── Information supplied
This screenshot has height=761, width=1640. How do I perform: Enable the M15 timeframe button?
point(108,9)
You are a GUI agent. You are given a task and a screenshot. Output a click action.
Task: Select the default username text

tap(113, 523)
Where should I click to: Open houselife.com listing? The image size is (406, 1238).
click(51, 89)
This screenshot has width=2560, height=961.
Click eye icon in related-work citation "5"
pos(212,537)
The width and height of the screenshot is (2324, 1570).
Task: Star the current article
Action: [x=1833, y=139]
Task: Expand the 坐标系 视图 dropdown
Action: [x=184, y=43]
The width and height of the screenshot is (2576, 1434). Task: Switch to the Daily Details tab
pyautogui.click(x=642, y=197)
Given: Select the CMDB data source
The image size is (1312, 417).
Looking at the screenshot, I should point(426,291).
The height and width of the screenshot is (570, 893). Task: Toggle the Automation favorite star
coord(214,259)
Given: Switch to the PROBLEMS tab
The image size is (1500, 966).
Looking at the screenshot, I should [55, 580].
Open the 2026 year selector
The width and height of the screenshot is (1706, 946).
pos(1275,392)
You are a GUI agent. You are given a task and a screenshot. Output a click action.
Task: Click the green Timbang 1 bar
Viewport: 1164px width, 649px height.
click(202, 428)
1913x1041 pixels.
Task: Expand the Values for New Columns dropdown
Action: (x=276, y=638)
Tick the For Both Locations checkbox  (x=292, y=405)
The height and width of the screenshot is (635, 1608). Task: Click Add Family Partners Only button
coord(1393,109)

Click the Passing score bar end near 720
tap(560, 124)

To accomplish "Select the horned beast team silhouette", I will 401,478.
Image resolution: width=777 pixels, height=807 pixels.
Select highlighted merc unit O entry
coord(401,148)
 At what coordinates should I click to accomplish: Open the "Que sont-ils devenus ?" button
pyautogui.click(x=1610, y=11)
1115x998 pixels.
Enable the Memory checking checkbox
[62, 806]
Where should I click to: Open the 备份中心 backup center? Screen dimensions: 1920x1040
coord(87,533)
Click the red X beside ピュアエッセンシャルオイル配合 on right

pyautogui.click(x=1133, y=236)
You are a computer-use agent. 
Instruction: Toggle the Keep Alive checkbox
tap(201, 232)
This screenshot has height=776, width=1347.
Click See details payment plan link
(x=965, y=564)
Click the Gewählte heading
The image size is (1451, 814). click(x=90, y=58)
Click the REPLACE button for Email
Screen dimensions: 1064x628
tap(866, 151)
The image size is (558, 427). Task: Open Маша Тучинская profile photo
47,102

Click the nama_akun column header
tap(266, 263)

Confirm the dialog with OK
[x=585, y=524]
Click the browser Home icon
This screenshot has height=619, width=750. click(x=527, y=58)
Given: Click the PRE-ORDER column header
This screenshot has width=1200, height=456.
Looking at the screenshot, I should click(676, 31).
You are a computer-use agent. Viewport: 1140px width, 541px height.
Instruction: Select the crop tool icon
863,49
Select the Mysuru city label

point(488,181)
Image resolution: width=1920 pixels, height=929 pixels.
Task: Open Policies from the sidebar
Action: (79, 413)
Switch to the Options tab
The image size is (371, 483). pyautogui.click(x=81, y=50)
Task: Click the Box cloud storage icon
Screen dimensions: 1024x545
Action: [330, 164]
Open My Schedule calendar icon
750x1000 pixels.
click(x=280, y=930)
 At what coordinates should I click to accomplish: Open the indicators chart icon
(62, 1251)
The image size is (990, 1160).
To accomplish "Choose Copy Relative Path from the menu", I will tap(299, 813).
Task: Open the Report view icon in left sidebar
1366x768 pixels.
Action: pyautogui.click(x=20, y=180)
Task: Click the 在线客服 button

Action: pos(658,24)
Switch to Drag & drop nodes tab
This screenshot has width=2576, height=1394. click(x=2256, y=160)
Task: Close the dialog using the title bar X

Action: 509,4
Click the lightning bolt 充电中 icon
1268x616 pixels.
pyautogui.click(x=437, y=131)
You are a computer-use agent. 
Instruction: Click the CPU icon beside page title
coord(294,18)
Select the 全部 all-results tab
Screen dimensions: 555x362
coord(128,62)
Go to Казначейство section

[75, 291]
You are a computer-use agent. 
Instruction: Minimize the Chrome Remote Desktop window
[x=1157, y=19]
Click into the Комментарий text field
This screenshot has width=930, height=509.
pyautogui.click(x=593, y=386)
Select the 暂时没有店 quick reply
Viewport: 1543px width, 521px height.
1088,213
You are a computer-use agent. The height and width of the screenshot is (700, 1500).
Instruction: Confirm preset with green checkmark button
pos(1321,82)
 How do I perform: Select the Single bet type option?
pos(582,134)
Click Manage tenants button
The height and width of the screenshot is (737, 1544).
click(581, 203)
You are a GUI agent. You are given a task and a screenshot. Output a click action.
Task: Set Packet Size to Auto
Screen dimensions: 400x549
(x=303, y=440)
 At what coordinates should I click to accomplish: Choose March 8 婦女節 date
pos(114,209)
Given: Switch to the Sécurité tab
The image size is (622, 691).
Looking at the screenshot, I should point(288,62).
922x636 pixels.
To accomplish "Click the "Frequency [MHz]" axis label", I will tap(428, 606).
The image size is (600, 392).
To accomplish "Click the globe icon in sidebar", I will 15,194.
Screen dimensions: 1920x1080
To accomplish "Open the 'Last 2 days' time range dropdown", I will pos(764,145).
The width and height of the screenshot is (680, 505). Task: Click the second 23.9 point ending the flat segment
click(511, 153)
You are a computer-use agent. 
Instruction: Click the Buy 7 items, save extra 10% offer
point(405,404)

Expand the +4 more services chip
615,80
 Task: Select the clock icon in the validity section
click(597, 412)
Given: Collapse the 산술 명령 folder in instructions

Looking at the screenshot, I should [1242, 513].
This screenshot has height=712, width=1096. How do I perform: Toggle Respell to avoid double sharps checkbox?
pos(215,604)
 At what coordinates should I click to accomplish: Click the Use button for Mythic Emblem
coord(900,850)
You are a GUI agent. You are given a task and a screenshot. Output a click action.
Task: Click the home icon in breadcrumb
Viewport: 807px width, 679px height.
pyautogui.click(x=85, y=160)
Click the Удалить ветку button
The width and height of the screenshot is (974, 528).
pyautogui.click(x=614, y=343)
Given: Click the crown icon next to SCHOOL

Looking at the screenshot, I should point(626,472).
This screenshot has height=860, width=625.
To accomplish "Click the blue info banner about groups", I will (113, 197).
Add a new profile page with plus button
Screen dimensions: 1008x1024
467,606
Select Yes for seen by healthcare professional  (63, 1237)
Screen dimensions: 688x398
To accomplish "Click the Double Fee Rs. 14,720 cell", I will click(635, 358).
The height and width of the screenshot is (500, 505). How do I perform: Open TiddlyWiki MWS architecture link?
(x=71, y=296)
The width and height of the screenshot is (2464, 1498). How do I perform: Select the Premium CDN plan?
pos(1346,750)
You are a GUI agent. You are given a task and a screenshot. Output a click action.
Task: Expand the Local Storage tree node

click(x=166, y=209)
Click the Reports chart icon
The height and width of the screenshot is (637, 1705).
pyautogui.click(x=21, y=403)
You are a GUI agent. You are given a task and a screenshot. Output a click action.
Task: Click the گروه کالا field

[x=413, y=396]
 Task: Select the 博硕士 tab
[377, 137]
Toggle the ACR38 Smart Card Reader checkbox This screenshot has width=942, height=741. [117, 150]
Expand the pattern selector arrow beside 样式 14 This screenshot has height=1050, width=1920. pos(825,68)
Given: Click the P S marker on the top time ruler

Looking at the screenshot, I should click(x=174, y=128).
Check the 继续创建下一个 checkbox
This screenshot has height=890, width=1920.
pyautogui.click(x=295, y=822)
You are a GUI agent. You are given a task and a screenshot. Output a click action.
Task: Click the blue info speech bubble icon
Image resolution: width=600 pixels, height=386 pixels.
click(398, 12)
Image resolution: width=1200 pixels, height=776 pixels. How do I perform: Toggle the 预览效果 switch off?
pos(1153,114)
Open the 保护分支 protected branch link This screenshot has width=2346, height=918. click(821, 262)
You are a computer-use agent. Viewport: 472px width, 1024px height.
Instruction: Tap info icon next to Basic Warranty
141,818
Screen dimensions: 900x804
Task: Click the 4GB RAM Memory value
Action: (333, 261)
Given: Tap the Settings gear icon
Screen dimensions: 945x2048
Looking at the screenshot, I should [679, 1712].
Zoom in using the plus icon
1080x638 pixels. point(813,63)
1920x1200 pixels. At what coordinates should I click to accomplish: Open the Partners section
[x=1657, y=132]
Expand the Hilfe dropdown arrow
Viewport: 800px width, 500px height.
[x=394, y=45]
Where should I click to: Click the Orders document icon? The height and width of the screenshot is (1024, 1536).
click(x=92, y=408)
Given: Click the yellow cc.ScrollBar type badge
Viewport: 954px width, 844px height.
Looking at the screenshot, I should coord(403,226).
────
Copy out everything from the start of the entries down to the line containing "pyautogui.click(x=642, y=197)", including that line.

Expected output:
This screenshot has height=761, width=1640. How do I perform: Enable the M15 timeframe button?
point(108,9)
You are a GUI agent. You are given a task and a screenshot. Output a click action.
Task: Select the default username text

tap(113, 523)
Where should I click to: Open houselife.com listing? The image size is (406, 1238).
click(51, 89)
This screenshot has width=2560, height=961.
Click eye icon in related-work citation "5"
pos(212,537)
The width and height of the screenshot is (2324, 1570).
Task: Star the current article
Action: [x=1833, y=139]
Task: Expand the 坐标系 视图 dropdown
Action: [x=184, y=43]
The width and height of the screenshot is (2576, 1434). Task: Switch to the Daily Details tab
pyautogui.click(x=642, y=197)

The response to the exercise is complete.